━━ INFORMATION GIVEN ━━

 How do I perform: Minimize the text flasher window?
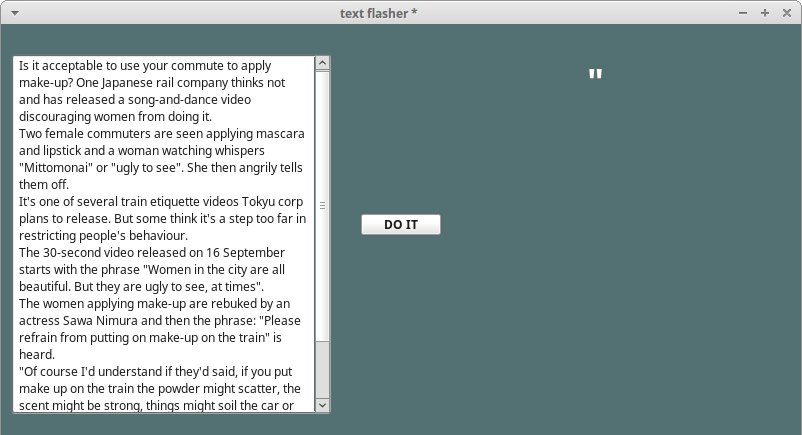pyautogui.click(x=743, y=13)
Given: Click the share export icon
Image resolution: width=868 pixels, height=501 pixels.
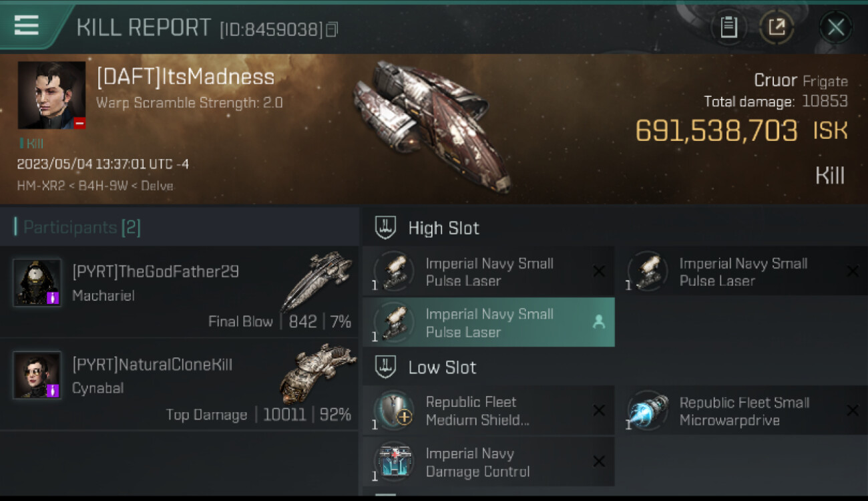Looking at the screenshot, I should 777,27.
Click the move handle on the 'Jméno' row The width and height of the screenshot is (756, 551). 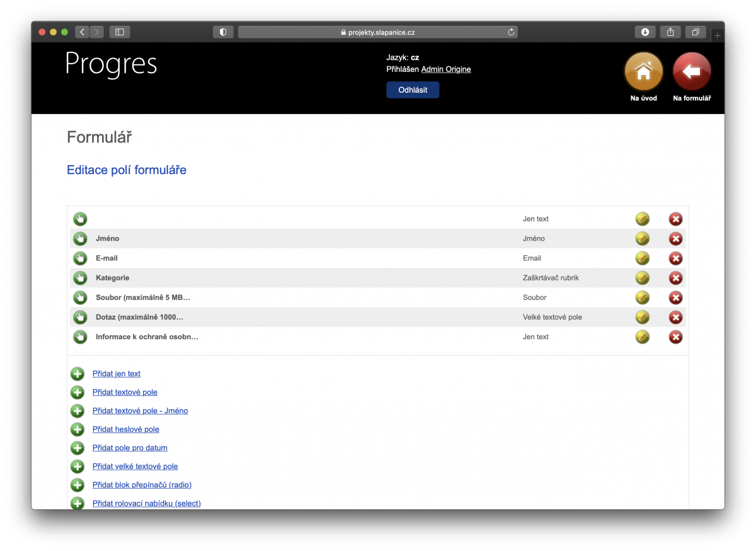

━━━

AIM OF THE EXERCISE -
When copying the entries, drop the images and keep every line exact.

ANSWER TO THE EXERCISE -
 How do I perform: Minimize the text flasher window?
pyautogui.click(x=743, y=13)
Given: Click the share export icon
Image resolution: width=868 pixels, height=501 pixels.
Looking at the screenshot, I should 777,27.
Click the move handle on the 'Jméno' row The width and height of the screenshot is (756, 551). 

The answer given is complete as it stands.